Register image onto a smaller, partial, image but with some common features

68 Views Asked by At

I want to transform images of written text (taken by a mobile phone camera with different 3D rotation, scale etc.) so that they look "orthogonal" (by this I mean as if you read them from a ebook reader). My next step will be to OCR these images and I want them not to be affected by camera rotation.

All input images have a header and footer which is identical to all input images. That is, there is an identical logo at the top of each image. Let's say these are title, logo etc. In between header and footer there is various text content whose height (i.e. text rows) varies.

Each page looks like this,

HEADER HEADER LOGO
-------------------
content   |
content   | height of content varies
...       |
content   |
------------------
FOOTER FOOTER LOGO

I have created two "templates" by taking one such input image page and applied manual transform to "orthogonalize" it and then isolated the header and footer by removing all text content in between.

So, I now have 2 template images TH and TF with no skew and correct rotation etc. These two template images contain only the header or footer and so they are much smaller in size than the input images which contain header, footer and text content in between.

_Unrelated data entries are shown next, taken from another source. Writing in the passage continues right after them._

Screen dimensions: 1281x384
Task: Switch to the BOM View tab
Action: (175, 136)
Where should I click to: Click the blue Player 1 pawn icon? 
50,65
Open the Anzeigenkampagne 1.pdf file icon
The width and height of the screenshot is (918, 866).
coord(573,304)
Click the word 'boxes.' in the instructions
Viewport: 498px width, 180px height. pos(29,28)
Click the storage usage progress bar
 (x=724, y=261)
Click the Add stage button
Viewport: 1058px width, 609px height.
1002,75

Then, for each input image that needs to be registered I am calculating Feature descriptors (AKAZE/SIFT, etc.), using OpenCV, and matching those with features from the template TH (optionally with TF separately for robustness). A Homography Matrix (H) is calculated (via findHomography()) and applied to the input image via warpPerspective().

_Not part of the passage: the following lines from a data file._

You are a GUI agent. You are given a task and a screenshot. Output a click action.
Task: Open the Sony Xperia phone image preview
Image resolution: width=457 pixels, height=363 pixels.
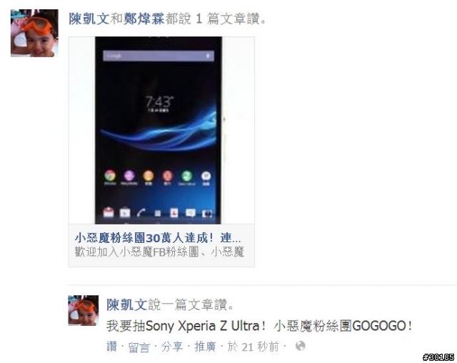pyautogui.click(x=161, y=130)
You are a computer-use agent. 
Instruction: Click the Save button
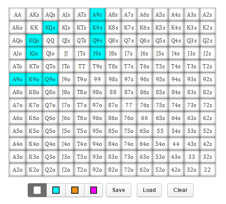point(118,190)
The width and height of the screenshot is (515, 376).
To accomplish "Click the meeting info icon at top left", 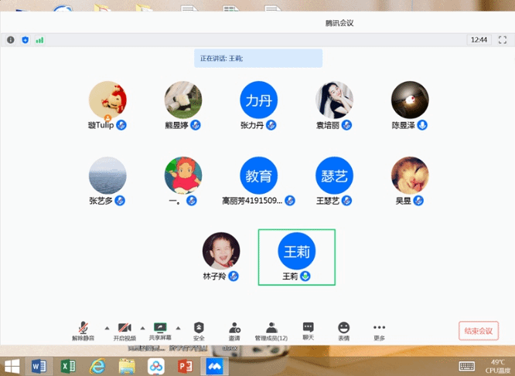I will pyautogui.click(x=11, y=39).
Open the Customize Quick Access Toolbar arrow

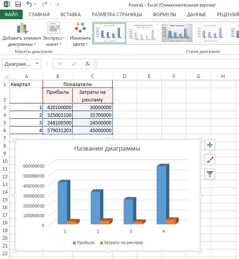[58, 5]
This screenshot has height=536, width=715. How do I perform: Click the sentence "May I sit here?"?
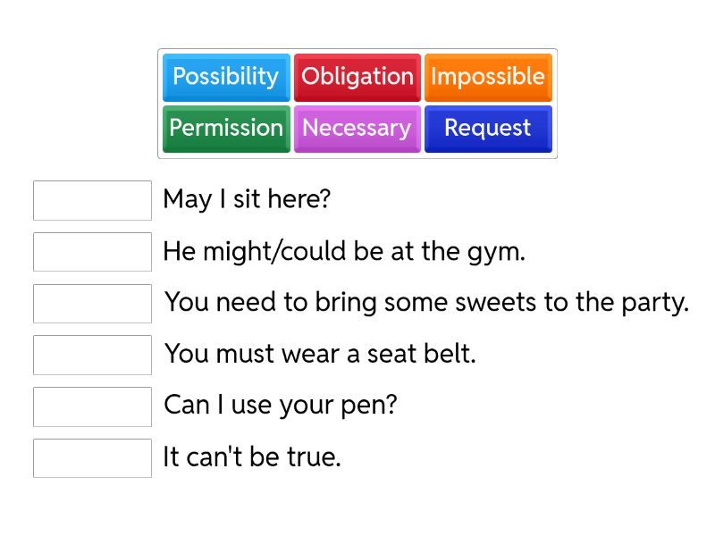247,199
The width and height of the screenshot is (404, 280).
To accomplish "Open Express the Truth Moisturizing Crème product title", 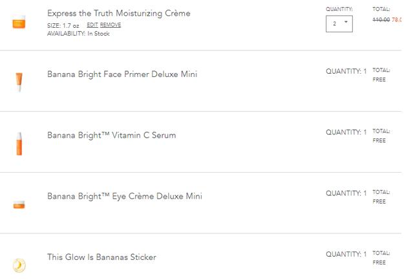I will 119,13.
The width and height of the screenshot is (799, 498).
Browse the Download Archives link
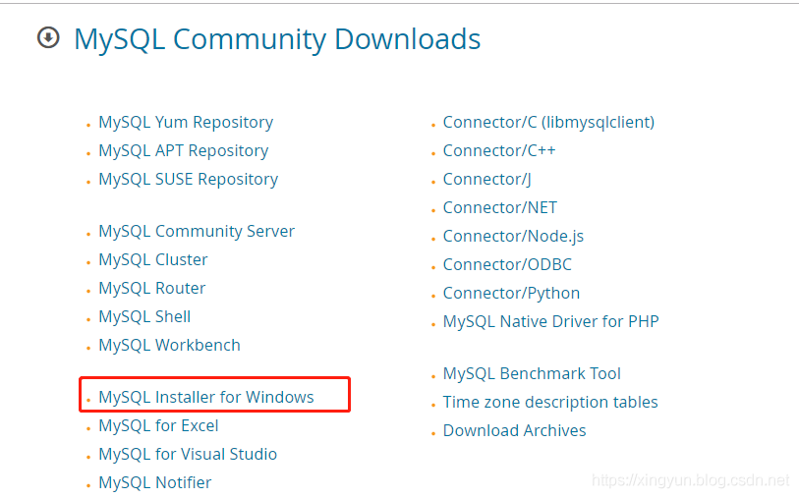pyautogui.click(x=514, y=431)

The features are calculated correctly, there are matches between input image and TH (or TF).

The problem is when I apply the homography to the input image to unskew it. It shrinks it since the template only contains the header and footer and not text content and therefore it is tiny compared to the input page.

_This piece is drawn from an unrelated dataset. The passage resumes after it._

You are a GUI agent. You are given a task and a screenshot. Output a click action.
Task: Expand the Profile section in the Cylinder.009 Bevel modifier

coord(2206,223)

Ideally, I would like the Homography Matrix to not contain any scaling or translating because the template is so tiny. All I want it to contain is the rotation/skew information. For me, it would be enough to rotate/"unskew" the input image for better results of the next stage which is OCR.

I am using OpenCV (python or C++ not a problem).

Can I remove some items from the Homography Matrix in order to keep only rotation?

Or is the proposed pipeline flawed?

I guess the most generic question is: how can I register a large image using a much smaller image as a reference (which contains say, just a logo).

EDIT: I have remove the sample code, please use the code in the answer I posted below: https://stackoverflow.com/a/77834722/385390 .

1

There are 1 best solutions below

0
bliako On

the input image, skewed etc.

this is the reference image, it has correct orientation and it will be matched with some part of the input image

The problem I am trying to solve here is to fix the orientation of the 1st image (the input image) by registering it onto the 2nd image (the reference). The 1st image will always contain that logo contained in the 2nd image. This is a special case of registering two images using feature extraction but when the 2nd image is tiny and contains only 1 small portion of the 1st image in the correct orientation.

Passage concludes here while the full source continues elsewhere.